(Stored data entries)
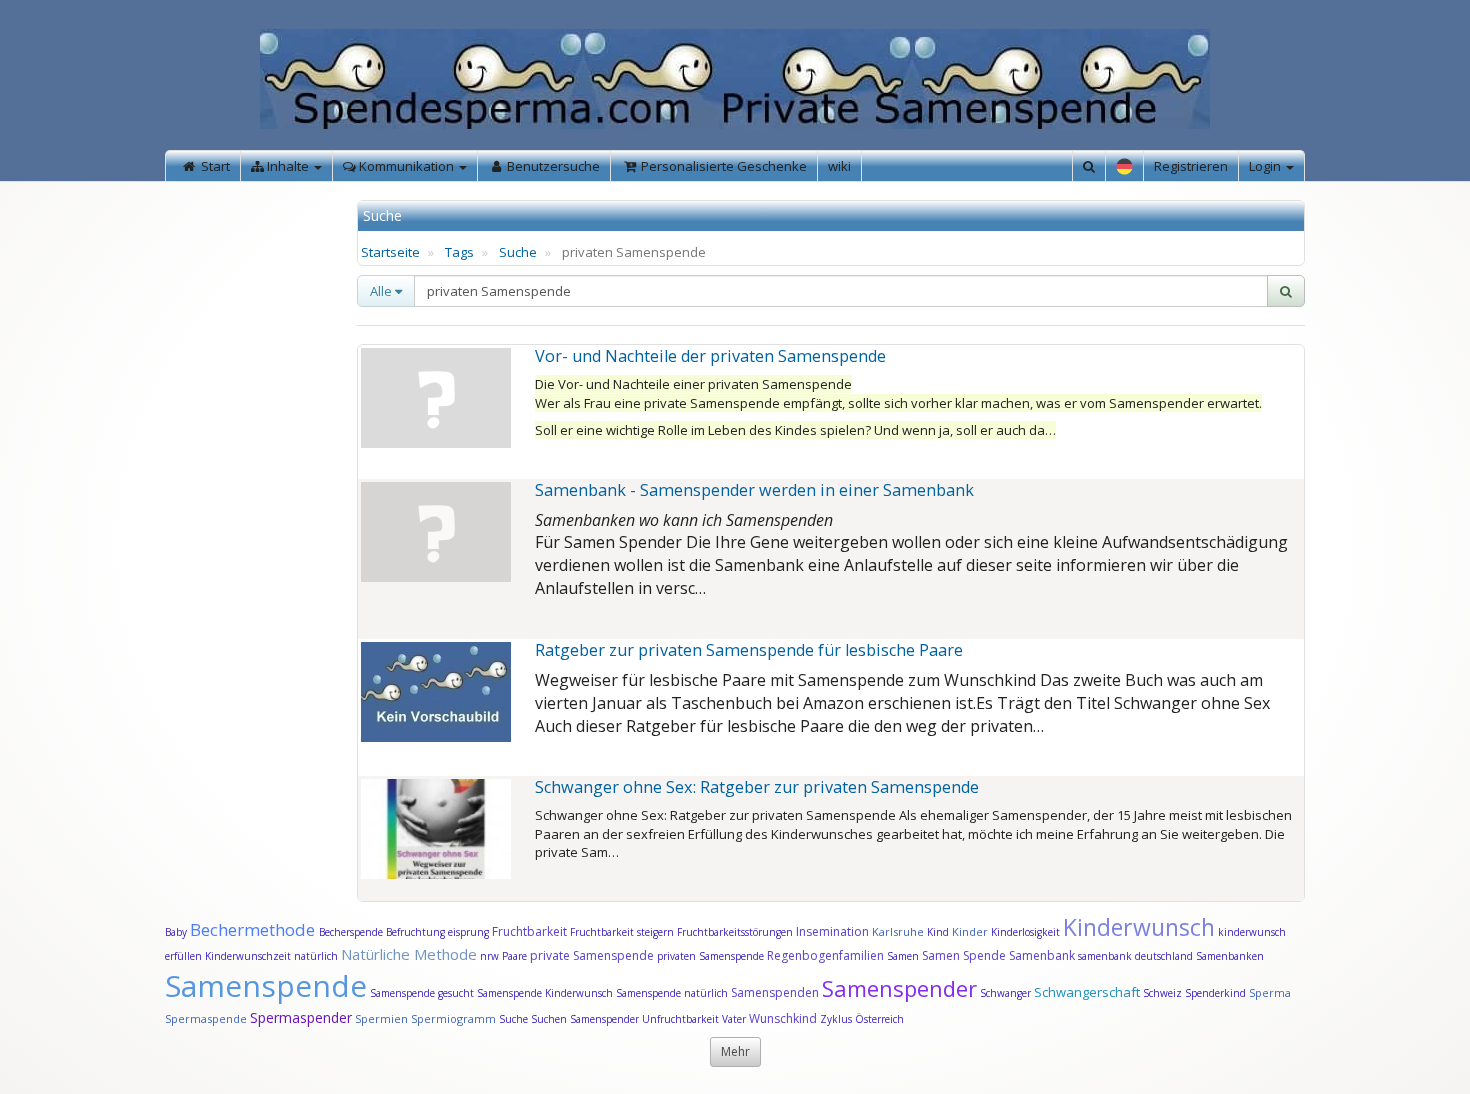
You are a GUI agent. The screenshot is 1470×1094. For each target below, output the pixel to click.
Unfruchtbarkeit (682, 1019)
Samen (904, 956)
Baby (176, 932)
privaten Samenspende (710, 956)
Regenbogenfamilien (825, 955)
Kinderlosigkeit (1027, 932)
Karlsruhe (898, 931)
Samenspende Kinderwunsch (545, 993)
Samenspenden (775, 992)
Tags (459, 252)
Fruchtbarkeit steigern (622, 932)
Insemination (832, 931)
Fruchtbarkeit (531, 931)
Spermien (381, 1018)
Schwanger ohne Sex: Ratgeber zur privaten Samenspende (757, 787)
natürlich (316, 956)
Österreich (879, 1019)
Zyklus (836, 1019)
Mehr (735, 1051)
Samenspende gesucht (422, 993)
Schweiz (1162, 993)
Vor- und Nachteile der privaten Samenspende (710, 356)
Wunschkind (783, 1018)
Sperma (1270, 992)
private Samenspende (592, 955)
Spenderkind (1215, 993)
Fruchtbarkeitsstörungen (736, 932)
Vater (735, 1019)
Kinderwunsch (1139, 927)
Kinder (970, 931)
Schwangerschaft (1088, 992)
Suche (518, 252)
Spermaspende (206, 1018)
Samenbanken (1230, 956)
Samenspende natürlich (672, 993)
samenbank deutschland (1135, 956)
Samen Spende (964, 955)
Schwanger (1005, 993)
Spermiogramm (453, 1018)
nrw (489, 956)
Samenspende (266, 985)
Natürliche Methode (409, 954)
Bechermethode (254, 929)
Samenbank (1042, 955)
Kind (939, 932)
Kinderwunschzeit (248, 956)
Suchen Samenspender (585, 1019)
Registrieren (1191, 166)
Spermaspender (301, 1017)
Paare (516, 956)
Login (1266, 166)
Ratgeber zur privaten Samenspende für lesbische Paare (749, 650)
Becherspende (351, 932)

### Required action
With the first line being the one containing "Vor- und Nachteile" and the last line the one containing "Login (1266, 166)", transcribe exactly the lines above that fall in that range.

### Reply to the task
Vor- und Nachteile der privaten Samenspende (710, 356)
Wunschkind (783, 1018)
Sperma (1270, 992)
private Samenspende (592, 955)
Spenderkind (1215, 993)
Fruchtbarkeitsstörungen (736, 932)
Vater (735, 1019)
Kinderwunsch (1139, 927)
Kinder (970, 931)
Schwangerschaft (1088, 992)
Suche (518, 252)
Spermaspende (206, 1018)
Samenbanken (1230, 956)
Samenspende natürlich (672, 993)
samenbank deutschland (1135, 956)
Samen Spende (964, 955)
Schwanger (1005, 993)
Spermiogramm (453, 1018)
nrw (489, 956)
Samenspende (266, 985)
Natürliche Methode (409, 954)
Bechermethode (254, 929)
Samenbank (1042, 955)
Kind (939, 932)
Kinderwunschzeit (248, 956)
Suchen Samenspender (585, 1019)
Registrieren (1191, 166)
Spermaspender (301, 1017)
Paare (516, 956)
Login (1266, 166)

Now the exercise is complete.